Sarah Moss, bekroond auteur van Zomerwater en Geestgrond, is terug met een eigentijdse roman vol duivelse humor en messcherpe observaties.
Matt staat op de hoek met zijn rug tegen de muur, veiligheidspal eraf, vinger om de trekker. Hij haalt de avond niet maar als hij eraan gaat, neemt hij Jake toch mee. De oetlul.
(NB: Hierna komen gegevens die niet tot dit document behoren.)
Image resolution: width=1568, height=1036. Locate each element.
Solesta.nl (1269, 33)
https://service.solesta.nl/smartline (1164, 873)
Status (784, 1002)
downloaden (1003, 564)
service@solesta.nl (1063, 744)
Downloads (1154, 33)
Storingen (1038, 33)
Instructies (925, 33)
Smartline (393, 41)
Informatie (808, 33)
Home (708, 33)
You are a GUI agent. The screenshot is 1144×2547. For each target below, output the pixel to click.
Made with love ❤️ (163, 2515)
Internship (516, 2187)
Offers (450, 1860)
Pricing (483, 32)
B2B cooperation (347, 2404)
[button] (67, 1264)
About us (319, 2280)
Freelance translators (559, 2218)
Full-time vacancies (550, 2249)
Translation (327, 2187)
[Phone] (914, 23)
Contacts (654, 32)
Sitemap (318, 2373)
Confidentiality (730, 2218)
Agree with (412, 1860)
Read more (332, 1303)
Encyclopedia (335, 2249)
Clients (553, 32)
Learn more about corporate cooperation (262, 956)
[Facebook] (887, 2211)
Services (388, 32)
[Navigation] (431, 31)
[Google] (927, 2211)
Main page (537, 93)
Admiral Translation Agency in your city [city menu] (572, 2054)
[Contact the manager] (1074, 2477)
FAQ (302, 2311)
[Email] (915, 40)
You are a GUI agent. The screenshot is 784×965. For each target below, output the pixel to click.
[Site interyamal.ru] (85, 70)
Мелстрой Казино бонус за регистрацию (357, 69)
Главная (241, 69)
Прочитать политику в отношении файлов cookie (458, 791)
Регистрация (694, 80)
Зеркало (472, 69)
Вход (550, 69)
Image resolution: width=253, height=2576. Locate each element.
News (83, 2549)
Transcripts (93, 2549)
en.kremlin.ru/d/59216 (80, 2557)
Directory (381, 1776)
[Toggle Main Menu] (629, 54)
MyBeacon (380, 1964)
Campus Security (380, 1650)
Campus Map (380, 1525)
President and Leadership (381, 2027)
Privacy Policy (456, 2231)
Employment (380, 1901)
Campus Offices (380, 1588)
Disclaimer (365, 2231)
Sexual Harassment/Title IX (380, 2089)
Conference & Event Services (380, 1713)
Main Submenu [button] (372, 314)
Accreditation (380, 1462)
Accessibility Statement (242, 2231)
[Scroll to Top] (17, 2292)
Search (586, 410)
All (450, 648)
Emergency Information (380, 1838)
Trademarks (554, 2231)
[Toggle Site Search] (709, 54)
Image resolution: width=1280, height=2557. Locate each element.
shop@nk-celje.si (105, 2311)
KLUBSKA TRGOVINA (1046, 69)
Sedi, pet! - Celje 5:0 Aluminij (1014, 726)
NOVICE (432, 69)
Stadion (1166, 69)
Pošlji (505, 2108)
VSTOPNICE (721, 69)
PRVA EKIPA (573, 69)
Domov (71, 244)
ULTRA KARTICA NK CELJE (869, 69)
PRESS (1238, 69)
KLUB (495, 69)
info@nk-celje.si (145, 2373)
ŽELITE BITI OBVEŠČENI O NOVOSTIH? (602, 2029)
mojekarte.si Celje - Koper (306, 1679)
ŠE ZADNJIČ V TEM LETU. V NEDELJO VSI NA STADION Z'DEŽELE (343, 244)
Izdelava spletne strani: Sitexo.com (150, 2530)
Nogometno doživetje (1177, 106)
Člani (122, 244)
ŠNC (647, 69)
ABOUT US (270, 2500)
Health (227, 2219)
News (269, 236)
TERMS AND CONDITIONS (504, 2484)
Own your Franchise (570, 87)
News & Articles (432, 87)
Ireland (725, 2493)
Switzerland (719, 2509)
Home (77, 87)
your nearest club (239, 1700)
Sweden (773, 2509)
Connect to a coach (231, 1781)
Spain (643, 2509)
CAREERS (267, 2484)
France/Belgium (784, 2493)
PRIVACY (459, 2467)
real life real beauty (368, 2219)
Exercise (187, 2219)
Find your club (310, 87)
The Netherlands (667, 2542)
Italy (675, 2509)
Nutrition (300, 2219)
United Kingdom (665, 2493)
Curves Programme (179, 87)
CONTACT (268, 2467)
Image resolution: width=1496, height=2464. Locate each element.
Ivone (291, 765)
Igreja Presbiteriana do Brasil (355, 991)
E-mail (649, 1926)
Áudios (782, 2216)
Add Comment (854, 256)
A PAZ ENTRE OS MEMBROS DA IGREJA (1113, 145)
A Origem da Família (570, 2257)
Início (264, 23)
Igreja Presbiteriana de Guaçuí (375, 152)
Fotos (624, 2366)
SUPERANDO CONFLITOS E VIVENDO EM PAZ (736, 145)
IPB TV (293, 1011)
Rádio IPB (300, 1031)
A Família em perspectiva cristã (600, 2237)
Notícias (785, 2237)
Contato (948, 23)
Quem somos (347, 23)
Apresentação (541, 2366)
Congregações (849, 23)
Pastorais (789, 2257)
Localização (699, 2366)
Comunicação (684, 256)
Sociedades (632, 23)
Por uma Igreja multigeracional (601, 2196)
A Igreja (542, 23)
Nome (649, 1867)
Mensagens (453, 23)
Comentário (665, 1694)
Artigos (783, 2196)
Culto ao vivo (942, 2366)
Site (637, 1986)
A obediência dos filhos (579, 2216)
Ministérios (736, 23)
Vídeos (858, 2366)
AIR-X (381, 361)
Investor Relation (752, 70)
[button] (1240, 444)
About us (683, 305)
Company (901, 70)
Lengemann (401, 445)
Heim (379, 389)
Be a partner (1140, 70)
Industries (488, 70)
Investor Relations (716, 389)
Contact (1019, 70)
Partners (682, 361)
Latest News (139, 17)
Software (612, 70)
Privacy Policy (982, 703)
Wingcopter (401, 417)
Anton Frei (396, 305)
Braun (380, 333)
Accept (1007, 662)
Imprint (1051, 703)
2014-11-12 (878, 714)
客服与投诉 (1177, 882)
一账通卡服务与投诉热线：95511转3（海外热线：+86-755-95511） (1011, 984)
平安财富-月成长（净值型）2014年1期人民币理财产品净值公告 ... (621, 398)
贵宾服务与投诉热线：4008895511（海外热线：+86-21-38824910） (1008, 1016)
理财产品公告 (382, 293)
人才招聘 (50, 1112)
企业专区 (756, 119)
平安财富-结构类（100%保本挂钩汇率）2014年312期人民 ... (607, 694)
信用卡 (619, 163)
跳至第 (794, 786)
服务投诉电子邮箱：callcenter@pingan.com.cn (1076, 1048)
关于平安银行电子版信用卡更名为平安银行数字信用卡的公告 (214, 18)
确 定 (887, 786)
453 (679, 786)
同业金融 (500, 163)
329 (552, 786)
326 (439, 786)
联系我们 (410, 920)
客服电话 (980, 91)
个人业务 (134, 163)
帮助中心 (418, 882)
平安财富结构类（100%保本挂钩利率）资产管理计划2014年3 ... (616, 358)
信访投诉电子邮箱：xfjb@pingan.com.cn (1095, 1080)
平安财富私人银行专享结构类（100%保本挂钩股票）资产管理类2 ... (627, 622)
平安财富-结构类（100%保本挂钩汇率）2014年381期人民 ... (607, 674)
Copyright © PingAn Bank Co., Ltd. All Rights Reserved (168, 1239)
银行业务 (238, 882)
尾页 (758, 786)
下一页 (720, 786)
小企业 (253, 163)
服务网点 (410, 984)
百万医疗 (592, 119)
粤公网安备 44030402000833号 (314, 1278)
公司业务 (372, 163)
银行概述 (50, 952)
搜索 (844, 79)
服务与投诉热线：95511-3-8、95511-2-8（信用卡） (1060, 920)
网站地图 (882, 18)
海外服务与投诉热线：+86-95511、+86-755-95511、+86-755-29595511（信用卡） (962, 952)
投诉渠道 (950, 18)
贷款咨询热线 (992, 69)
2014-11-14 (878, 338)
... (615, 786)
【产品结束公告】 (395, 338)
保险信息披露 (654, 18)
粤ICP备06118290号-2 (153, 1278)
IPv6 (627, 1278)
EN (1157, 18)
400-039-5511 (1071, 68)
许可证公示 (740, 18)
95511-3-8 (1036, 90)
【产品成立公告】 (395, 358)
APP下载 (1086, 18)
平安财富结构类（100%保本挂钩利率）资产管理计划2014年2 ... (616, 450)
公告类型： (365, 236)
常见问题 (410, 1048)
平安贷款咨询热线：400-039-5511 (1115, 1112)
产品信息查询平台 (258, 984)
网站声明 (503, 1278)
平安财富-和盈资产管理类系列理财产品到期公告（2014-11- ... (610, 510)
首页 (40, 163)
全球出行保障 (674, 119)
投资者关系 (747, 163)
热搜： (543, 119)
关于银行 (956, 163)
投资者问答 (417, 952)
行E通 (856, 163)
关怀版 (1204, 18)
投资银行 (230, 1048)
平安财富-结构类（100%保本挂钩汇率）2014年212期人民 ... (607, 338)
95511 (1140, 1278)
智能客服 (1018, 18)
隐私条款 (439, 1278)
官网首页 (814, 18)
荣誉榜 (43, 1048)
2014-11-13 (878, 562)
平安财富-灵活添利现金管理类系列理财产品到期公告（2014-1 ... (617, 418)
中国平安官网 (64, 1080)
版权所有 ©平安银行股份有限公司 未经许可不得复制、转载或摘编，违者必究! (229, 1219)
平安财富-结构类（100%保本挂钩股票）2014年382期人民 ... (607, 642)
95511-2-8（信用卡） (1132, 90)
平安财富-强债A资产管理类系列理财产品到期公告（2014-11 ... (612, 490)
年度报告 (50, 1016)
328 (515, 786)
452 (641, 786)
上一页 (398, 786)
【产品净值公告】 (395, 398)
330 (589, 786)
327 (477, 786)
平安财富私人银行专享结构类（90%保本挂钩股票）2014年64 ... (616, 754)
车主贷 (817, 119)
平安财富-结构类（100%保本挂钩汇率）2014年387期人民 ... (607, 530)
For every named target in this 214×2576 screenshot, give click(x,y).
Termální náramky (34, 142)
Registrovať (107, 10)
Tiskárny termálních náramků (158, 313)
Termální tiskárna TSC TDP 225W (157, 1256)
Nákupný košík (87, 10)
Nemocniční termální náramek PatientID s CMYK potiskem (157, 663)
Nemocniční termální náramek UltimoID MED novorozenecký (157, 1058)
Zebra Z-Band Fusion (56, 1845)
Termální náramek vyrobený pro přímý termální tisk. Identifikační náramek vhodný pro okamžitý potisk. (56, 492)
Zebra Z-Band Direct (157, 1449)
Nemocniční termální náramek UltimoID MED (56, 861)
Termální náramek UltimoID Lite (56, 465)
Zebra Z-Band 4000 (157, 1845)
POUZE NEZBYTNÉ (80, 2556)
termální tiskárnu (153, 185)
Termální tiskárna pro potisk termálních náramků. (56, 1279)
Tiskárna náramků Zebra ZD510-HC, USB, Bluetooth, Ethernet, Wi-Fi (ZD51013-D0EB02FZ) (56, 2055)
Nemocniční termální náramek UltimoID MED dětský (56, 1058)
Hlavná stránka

De lucht om hem heen wordt weggezogen, een verandering in druk die tegelijk geluid is, en de brug aan het einde van de straat implodeert gracieus, alsof er in de rivier eronder een zwart gat valt dat de brug opslokt. Stof wolkt in de vallende schemer. Het is nooit echt licht hier. Je kunt nooit ver genoeg kijken. Er zijn geen schaduwen die je waarschuwen voor wat er aankomt. Daar, daar heb je hem: Matt richt, ziet de crosshairs op de borst van zijn vriend en schiet zijn magazijn leeg op Jake terwijl zijn eigen leven wegvloeit.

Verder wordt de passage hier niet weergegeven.